**Actions to take:**
**a.** According to the Holley Miller profile, what fraction of healthcare launches fail to meet first-year projections?
**b.** Reproduce verbatim the stretch of the Holley Miller profile from "The first step" through "likely to happen.".

**Source text:**
=== Section Start ===

Holley Miller did not plan on building a career in life sciences marketing. She entered the field almost by accident, after applying for what she thought was a software company and discovering during the interview that it was the world’s first soft tissue surgical robotics company.
That moment changed the direction of her career. The company’s vision was radical for its time: using robotics to perform procedures that had previously depended entirely on the limits of the human hand. Today, surgical robotics is familiar in many operating rooms, but at the time, it required more than technical development. It required market education. Surgeons, hospitals, investors, and patients had to understand why a new way of doing things mattered.
That lesson became central to Miller’s work.
As Founder and President of Grey Matter Marketing, Miller helps healthcare and life sciences companies bring new products to market more effectively. Her perspective is shaped by a simple but often overlooked reality: innovation does not sell itself. A medical device, drug, diagnostic, or digital health platform may be impressive, but that does not mean people will change their behavior to use it.
That is why so many healthcare launches struggle.
Miller points to a common statistic in the industry: two out of three healthcare launches fail to meet first-year projections and often never catch up. For companies that have spent years developing technology, navigating FDA requirements, raising capital, and manufacturing a product, that failure can be surprising. From the inside, the innovation may feel obvious. From the market’s perspective, it may feel like a nice-to-have.
The difference usually comes down to the problem being solved.
Many companies lead with the technology itself, explaining what it does, how it works, and why it is advanced. But healthcare decision-making is rarely driven by technical novelty alone. Physicians, patients, hospitals, caregivers, and payers all need a reason to change what they already do. If the problem is not urgent enough, specific enough, and emotionally meaningful enough, even a strong product can fail to gain traction.
Miller’s framework is built around naming the problem, framing the solution, and claiming the category.
The first step is identifying the audience that feels the problem most acutely. A solution may technically apply to many people, but that does not mean all of them care equally. The best market entry point is often the group with the greatest emotional or practical need, because that is where behavior change is most likely to happen.

=== Section End ===

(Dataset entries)
=== Section Start ===

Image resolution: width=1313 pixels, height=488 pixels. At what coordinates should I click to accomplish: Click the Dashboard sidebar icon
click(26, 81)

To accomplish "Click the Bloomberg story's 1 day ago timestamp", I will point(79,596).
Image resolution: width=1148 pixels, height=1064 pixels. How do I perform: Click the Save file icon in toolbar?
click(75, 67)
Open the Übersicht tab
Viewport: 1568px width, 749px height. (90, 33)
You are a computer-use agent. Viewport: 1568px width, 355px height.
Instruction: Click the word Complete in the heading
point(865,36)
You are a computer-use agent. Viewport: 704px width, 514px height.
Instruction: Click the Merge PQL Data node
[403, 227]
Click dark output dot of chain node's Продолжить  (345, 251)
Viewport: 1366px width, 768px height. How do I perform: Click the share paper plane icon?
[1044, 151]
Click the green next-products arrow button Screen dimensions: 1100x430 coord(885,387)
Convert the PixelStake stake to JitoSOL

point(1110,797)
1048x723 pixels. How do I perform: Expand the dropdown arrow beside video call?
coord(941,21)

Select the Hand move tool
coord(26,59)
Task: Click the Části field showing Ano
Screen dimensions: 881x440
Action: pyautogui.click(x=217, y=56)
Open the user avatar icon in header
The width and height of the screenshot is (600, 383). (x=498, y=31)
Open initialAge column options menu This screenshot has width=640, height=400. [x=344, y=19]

=== Section End ===

**Responses to the tasks:**
**a.** Two out of three.

**b.**
The first step is identifying the audience that feels the problem most acutely. A solution may technically apply to many people, but that does not mean all of them care equally. The best market entry point is often the group with the greatest emotional or practical need, because that is where behavior change is most likely to happen.